A princípio, deve-se ressaltar a ausência de condutas governamentais para assegurar um local acolhedor.Exemplo disso,é a escassez de bancos nas praças prejudicando os moradores de rua e uma parcela da população.Conquanto, segundo o filósofo John Locke configura-se como uma violação do “contrato social”, já que o Estado não cumpre sua função de garantir que os cidadãos desfrutem desse direito indispensável,isto é , é o dever do governo proporcionar um conforto para idosos e pessoas vulneráveis.Por fim, é inadmissível que esse cenário continue a pendurar.
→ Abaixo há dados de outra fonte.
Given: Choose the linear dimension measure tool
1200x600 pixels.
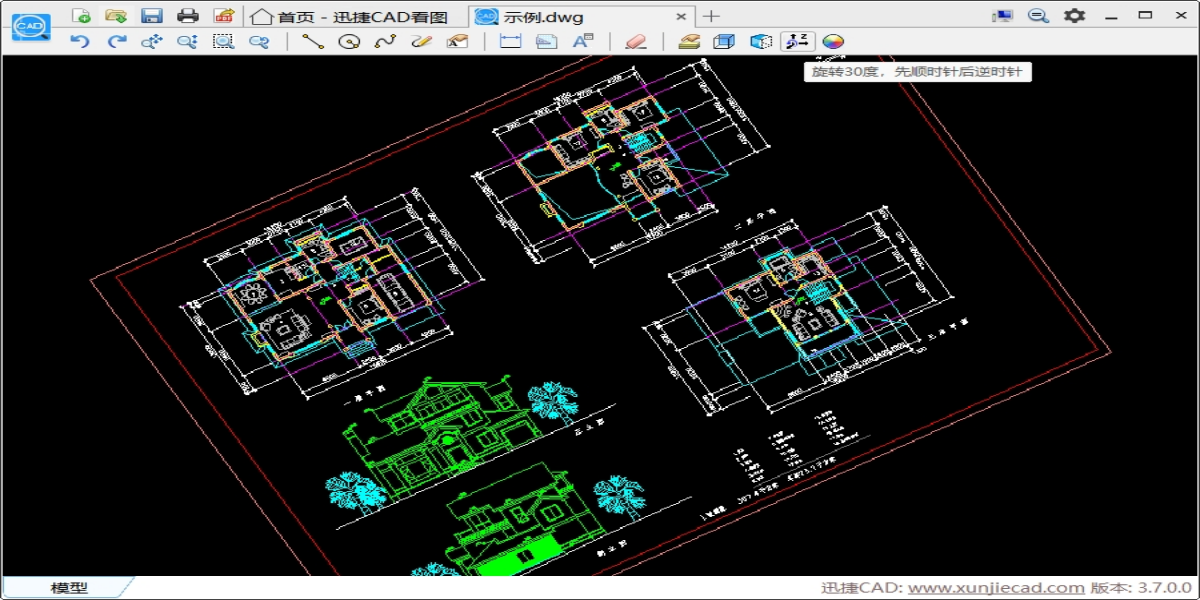Looking at the screenshot, I should pyautogui.click(x=511, y=41).
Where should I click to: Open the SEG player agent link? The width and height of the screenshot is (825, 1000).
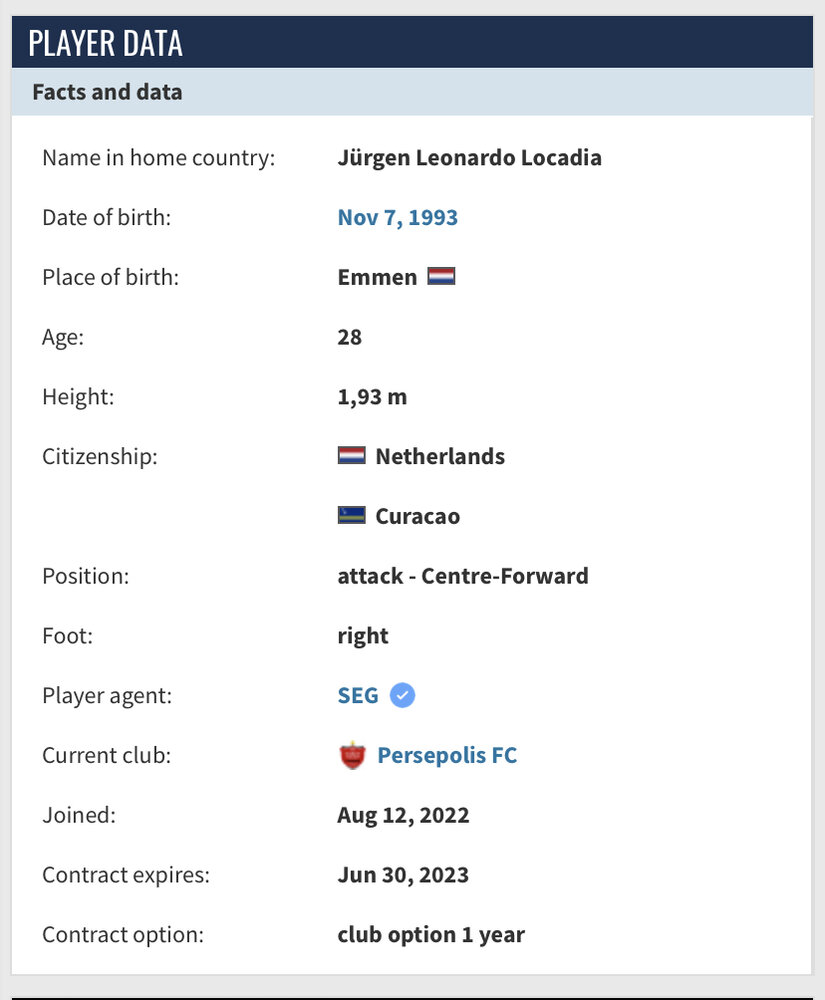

Outrossim, é importante destacar que a inclusão social tem como função o afastamento dos indivíduos com poucas áreas com cobertura.Ademais, a arquitetura hostil é silenciado pelas mídias para não espalhar esse problema.Nessa conjuntiva, o escritor George Orwell teorizou " A massa mantém a marca, a marca mantém a mídia e a mídia controla a massa", as plataformas seleciona as notícias que divulga para demonstra um governo eficaz.Desse modo, os brasileiros não deve se silenciar diante desse descaso.
Infere-se,portanto, a necessidade de tomar providências para esse quadro atual.Então, o governo, como autoridade máxima na administração do país, por meio de investimento anual direcionado aos construções de bancos com finalidade de construir um ambiente agradável para todo ser humano.